A number of smart remarks occurred to Jace, but he found he didn’t want to make any of them. He was too tired. “I was thinking that he’s my father.”



Alec looked as if he were mentally counting to ten to maintain his patience. “Jace—”



“What if it was your father? What would you do?”



“My father? My father would never do the things that Valentine—”



Jace’s head jerked up. “Your father did do those things! He was in the Circle along with my father! Your mother, too! Our parents were all the same. The only difference is that yours got caught and punished, and mine didn’t!”



Alec’s face tightened. But “The only difference?” was all he said.



Jace looked down at his hands. The burning cuffs weren’t meant to be left on so long. The skin underneath them was dotted with beads of blood.



“I just meant,” Alec said, “that I don’t see how you could want to see him, not after what’s he’s done in general, but after what he did to you.”



Jace said nothing.



“All those years,” Alec said. “He let you think he was dead. Maybe you don’t remember what it was like when you were ten years old, but I do. Nobody who loved you could do—could do anything like that.”

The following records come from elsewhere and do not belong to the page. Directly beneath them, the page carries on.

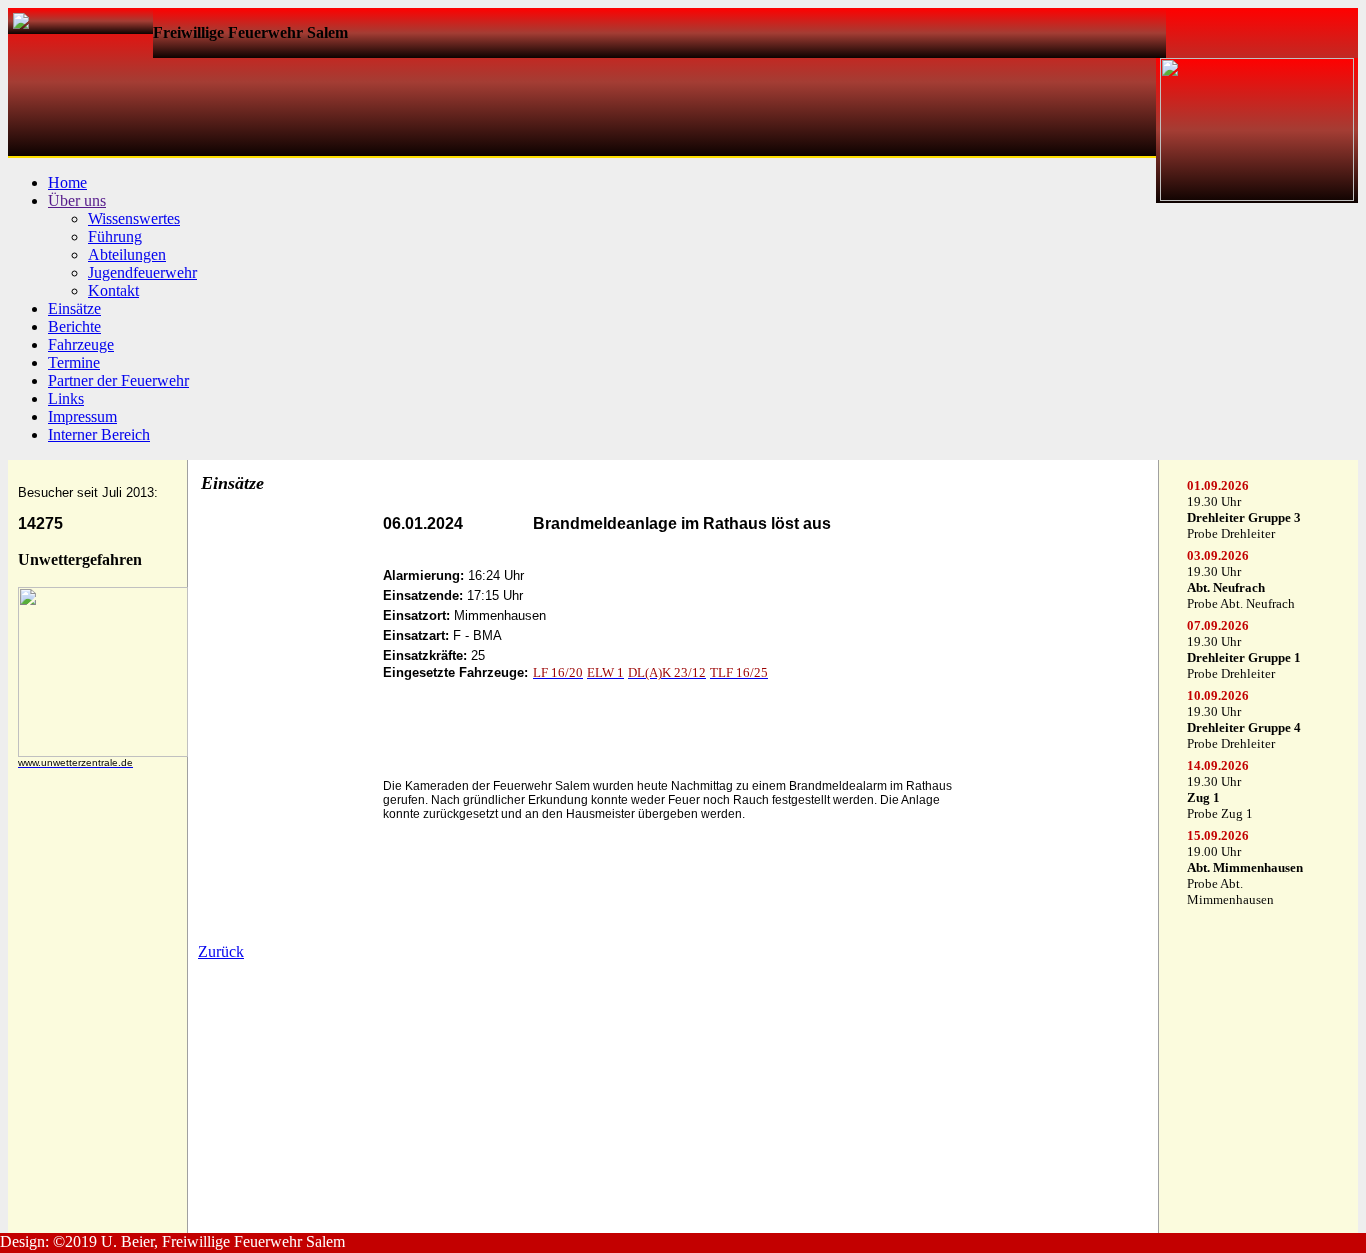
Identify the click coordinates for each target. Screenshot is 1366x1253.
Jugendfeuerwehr (142, 272)
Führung (115, 236)
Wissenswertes (134, 218)
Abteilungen (127, 254)
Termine (74, 362)
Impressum (82, 416)
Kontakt (113, 290)
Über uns (77, 200)
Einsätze (74, 308)
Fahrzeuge (81, 344)
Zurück (221, 951)
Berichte (74, 326)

Thin lines of blood were making their way down Jace’s hands, like red string unraveling. “Valentine told me,” he said quietly, “that if I supported him against the Clave, if I did that, he’d make sure no one I cared about was hurt. Not you or Isabelle or Max. Not Clary. Not your parents. He said—”



“No one would be hurt?” Alec echoed derisively. “You mean he wouldn’t hurt them himself. Nice.”



“I saw what he can do, Alec. The kind of demonic force he can summon. If he brings his demon army against the Clave, there will be a war. And people get hurt in wars. They die in wars.” He hesitated. “If you had the chance to save everyone you loved—”



“But what kind of chance is it? What’s Valentine’s word even worth?”



“If he swears on the Angel that he’ll do something, he’ll do it. I know him.”



“If you support him against the Clave.”



Jace nodded.



“He must have been pretty pissed when you said no,” Alec observed.



Jace looked up from his bleeding wrists and stared. “What?”



“I said—”



“I know what you said. What makes you think I said no?”



“Well, you did. Didn’t you?”



Very slowly, Jace nodded.



“I know you,” Alec said, with supreme confidence, and stood up. “You told the Inquisitor about Valentine and his plans, didn’t you? And she didn’t care?”



“I wouldn’t say she didn’t care. More like she didn’t really believe me. She’s got a plan she thinks will take care of Valentine. The only problem is, her plan sucks.”



Alec nodded. “You can fill me in on that later. First things first: We have to figure out how to get you out of here.”



“What?” Disbelief made Jace feel slightly dizzy. “I thought you came down right on the side of go directly to jail, do not pass Go, do not collect two hundred dollars. ‘The Law is the Law, Isabelle.’ What was all that you were spouting?”



Alec looked astonished. “You can’t have thought I meant that. I just wanted the Inquisitor to trust me so she wouldn’t be watching me all the time like she’s watching Izzy and Max. She knows they’re on your side.”



“And you? Are you on my side?” Jace could hear the roughness in his own question and was almost overwhelmed by how much the answer meant to him.



“I’m with you,” Alec said, “always. Why do you even have to ask? I may respect the Law, but what the Inquisitor has been doing to you has nothing to do with the Law. I don’t know exactly what’s going on, but the hatred she has for you is personal. It has nothing to do with the Clave.”



“I bait her,” said Jace. “I can’t help it. Vicious bureaucrats get under my skin.”



Alec shook his head. “It’s not that either. It’s an old hate. I can feel it.”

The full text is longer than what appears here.